Survei mengenai tingkat elektabilitas capres-cawapres di pilpres 2024 terus bermunculan. Kali ini giliran Charta Politika yang merilis hasil survei terbarunya.
Yang menarik karena survei itu dilakukan setelah putusan Makamah Konstitusi (MK) dan pendaftaran capres-cawapres pada Komisi Pemilihan Umum (KPU). Dari hasil survei terbaru itu, elektabilitas Prabowo Subianto justru anjlok.
Sebelum putusan MK atau pada 13-17 Oktober 2023, survei Charta Politika menunjukkan jika elektabilitas Prabowo unggul ketika head to head dengan Ganjar Pranowo. Prabowo mendapat suara 49,4 persen dan Ganjar 39,6 persen.
Namun, elektabilitas Prabowo justru turun menjadi 44,4 persen berdasarkan survei periode 26-31 Oktober 2023, setelah dia menggandeng Gibran sebagai cawapres dan adanya putusan MK. Pada periode itu, elektabilitas Prabowo turun sebesar lima persen.
"Sementara periode yang sama, elektabilitas Ganjar yang sudah menggandeng Mahfud MD sebagai cawapresnya justru mengalami peningkatan menjadi 40,8 persen," kata Direktur Eksekutif Charta Politika Indonesia, Yunarto Wijaya dalam paparannya di kanal Youtube Charta Politika Indonesia, Senin (6/11).

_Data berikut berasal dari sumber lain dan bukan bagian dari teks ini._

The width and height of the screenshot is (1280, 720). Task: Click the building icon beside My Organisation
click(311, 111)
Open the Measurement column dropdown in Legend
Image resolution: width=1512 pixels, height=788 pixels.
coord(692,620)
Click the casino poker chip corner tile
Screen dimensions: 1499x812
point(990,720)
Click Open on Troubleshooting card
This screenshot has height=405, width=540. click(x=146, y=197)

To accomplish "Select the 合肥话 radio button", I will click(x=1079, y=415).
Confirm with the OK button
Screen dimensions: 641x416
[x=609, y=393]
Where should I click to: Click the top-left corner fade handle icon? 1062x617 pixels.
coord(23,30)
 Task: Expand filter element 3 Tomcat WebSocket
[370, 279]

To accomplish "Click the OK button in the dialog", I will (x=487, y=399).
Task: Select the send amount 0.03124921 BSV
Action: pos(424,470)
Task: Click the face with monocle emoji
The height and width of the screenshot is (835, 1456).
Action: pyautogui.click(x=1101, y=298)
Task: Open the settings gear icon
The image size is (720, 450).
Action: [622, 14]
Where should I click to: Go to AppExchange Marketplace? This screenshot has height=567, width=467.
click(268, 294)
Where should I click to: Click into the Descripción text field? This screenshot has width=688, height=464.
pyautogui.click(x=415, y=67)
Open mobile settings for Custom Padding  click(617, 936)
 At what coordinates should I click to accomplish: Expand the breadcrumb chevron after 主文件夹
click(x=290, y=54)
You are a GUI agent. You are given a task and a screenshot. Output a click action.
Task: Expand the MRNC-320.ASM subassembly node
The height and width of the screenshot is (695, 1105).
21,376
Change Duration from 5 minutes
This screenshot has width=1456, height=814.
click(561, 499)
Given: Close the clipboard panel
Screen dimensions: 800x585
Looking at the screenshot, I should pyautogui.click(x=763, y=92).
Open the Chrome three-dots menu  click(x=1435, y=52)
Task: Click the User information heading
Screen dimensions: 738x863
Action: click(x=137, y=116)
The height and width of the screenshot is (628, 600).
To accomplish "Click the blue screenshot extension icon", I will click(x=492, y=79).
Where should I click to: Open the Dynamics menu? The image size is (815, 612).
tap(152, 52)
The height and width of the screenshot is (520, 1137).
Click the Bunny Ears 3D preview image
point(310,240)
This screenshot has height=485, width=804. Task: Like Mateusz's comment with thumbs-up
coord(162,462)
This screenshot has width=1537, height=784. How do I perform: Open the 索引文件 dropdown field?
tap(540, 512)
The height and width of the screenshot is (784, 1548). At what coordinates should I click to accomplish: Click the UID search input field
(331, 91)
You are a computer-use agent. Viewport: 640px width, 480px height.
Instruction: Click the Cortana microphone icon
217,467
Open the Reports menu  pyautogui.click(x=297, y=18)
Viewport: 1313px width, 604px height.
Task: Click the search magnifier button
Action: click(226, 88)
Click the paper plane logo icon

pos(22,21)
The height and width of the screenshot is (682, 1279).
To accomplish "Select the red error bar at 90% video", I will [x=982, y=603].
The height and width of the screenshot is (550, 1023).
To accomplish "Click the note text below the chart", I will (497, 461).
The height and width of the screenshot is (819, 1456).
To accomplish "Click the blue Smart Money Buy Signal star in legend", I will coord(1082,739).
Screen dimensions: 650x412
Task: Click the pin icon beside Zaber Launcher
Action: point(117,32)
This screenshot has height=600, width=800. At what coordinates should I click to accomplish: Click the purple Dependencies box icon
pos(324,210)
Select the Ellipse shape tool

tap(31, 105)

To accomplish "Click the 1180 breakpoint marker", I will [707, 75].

Selisih elektabilitas antara Prabowo dan Ganjar berdasarkan survei terbaru pun menipis kini menjadi 3,6 persen. Padahal sebelumnya selisih mencapai 9,8 persen. Lalu untuk Anies Baswedan, elektabilitasnya juga mengalami penurunan setelah adanya putusan MK dan pendaftaran di KPU.
Pada periode sebelumnya, elektabilitas Anies berada di angka 24,8 persen. Sementara dalam survei terbaru turun tipis menjadi 24,3 persen.
Charta Politika juga melakukan simulasi tiga nama berdasarkan dengan elektabilitas Ganjar Pranowo-Mahfud MD sebesar 36,8 persen menjadi pilihan tertinggi responden. Duet Ganjar-Mahfud unggul atas Prabowo Subianto-Gibran Rakabuming Raka 34,7 persen dan Anies Baswedan–Muhaimin Iskandar 24,3 persen.
“Secara berpasangan, Ganjar Pranowo-Mahfud MD menjadi pilihan tertinggi, diikuti Prabowo Subianto - Gibran Rakabuming Raka dan Anies Baswedan - Muhaimin Iskandar,” kata Yunarto.
Padahal pada survei sebelumnya, elektabilitas Prabowo Subianto sempat konsisten berada di posisi puncak. Yunarto menilai anjloknya elektabilitasnya Prabowo Subianto lantaran dipasangkan dengan Gibran Rakabuming yang merupakan putra sulung dari Presiden RI, Joko Widodo.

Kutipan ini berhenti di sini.